▶ [Given instruction 1] Reproduce, word for word, the portion of the passage on rotary-wing flight that opens with the words "Standard Atmospheric Properties: A" and closes with "pressure and temperature.".
▶ [Given instruction 2] According to the passage on rotary-wing flight, at what altitude is atmospheric pressure roughly half of its sea-level value?

Standard Atmospheric Properties: A rotary-winged aircraft, like helicopters, operates within the Earth’s atmosphere, which exhibits certain standard properties:

  • Temperature: The temperature typically decreases with altitude at a lapse rate of approximately 6.5°C per 1,000 meters (3.5°F per 1,000 feet) in the troposphere.
  • Pressure: Atmospheric pressure decreases with altitude following an exponential decay, with approximately half the pressure occurring at 5,500 meters (18,000 feet) above sea level.
    Density: Air density decreases with increasing altitude due to reduced pressure and temperature.

Aerodynamic Principles Affecting Flight:

  • Lift: Lift is generated by the rotating blades of a rotary-winged aircraft (rotor). It is created due to the pressure difference between the upper and lower surfaces of the rotor blades. This lift force opposes the aircraft’s weight and allows it to stay airborne.

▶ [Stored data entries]
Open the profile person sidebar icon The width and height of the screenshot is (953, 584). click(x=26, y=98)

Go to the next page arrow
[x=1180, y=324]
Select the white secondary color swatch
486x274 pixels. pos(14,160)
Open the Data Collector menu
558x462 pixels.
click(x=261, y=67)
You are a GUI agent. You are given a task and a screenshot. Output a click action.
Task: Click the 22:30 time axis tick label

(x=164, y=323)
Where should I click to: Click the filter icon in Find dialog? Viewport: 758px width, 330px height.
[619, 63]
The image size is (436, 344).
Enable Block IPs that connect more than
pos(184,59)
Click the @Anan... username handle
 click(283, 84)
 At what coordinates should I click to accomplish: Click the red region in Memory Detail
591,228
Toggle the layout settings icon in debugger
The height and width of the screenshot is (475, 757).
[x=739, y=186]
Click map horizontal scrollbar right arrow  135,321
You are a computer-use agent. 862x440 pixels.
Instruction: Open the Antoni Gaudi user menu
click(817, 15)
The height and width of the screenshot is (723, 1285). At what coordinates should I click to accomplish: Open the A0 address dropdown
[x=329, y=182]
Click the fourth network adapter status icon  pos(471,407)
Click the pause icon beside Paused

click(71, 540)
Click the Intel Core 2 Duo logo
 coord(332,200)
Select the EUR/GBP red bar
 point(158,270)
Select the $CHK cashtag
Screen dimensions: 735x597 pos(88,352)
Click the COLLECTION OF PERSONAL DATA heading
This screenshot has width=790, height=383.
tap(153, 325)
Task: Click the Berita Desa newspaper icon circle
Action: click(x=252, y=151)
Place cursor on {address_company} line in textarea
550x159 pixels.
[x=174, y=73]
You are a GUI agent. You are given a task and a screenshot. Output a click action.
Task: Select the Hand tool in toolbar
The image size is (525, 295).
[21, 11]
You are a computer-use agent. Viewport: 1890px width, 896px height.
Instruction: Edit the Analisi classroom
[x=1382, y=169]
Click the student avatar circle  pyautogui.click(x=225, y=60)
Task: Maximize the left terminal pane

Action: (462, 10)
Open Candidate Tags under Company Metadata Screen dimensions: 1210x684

▶ [Task output 1]
Standard Atmospheric Properties: A rotary-winged aircraft, like helicopters, operates within the Earth’s atmosphere, which exhibits certain standard properties:

  • Temperature: The temperature typically decreases with altitude at a lapse rate of approximately 6.5°C per 1,000 meters (3.5°F per 1,000 feet) in the troposphere.
  • Pressure: Atmospheric pressure decreases with altitude following an exponential decay, with approximately half the pressure occurring at 5,500 meters (18,000 feet) above sea level.
    Density: Air density decreases with increasing altitude due to reduced pressure and temperature.

▶ [Task output 2] About 5,500 meters (18,000 feet) above sea level.